[Provided passage]

Notes
Librarians as Links? Librarians as Link Generators
In the introduction of the UW Libraries Librarian Personnel Code, there is a line about librarians that has stuck with me:
Librarians serve as the link between the University’s instructional and research programs and the University Libraries’ resources by providing reference and information services, offering user education and information management training, and assisting with the establishment and use of automated information resources. (2017, p. 4)
First, I think it was the structure of that sentence that caught my attention. I noticed how its first two words (“Librarians serve”) are the main subject and verb of the clause, while everything else–prepositional phrases loaded with nouns, adjectives, gerunds, and compound structures–modifies the verb “serve.” Everything else answers the question “How do librarians serve?”
Here is my attempt at diagramming that sentence:
My diagram illustrates that librarians are expected to do a lot of complex, compound, nestled, and accumulative serving in the University of Washington Libraries, and in this documentation, in the following sections, I believe I make the case that I now do this serving at the Associate Librarian level.
Second, in the quote from the Librarian Personnel Code above, the word “link” made me pause. For a moment, I remember thinking, “Yes, I’ve been a good, strong link these past five years, especially through the COVID pandemic” or “Hmm. I don’t think anyone could say I’m a weak link…”
But then all that thinking about links made me remember things Buckminster Fuller had written about in his book Operating Manual for Spaceship Earth. Fuller (2008) writes this:
The tensile strength of chrome-nickel steel, which is approximately 350,000 pounds per square inch, is 100,000 P.S.I. greater than the sum of the tensile strengths of each of all its alloyed together, component, metallic elements. Here is a “chain” that is 50 percent stronger than the sum of the strengths of all its links. We think popularly only in the terms of a chain being no stronger than its weakest link, which concept fails to consider, for instance, the case of an endlessly interlinked chain of atomically self-renewing links of omni-equal strength or of an omni-directionally interlinked chain matrix of ever renewed atomic links in which one broken link would be, only momentarily, a local cavern within the whole mass having no weakening effect on the whole, for every link within the matrix is a high frequency, recurring, break-and-make restructuring of the system. (p. 78) [Emphases mine.]
I will definitely not diagram any of the sentences–especially the last one–in that quotation!

[/Provided passage]
[Supplied material]

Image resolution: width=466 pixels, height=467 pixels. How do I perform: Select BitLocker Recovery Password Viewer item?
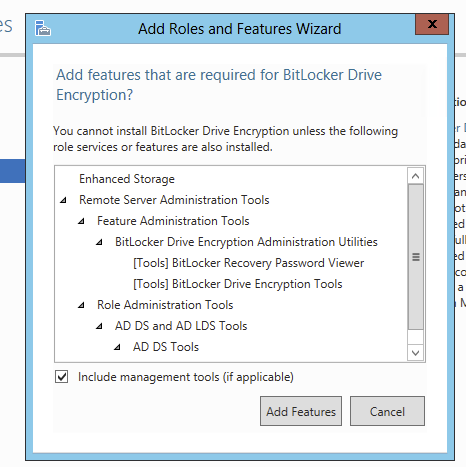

[/Supplied material]

Task details – Using the notes on librarians as links, explain in one to three sentences why the writer says everything after "Librarians serve" in the Personnel Code sentence answers how librarians serve.

Written answer – "Librarians serve" are the main subject and verb of the clause. Everything else in the sentence (prepositional phrases loaded with nouns, adjectives, gerunds, and compound structures) modifies the verb "serve."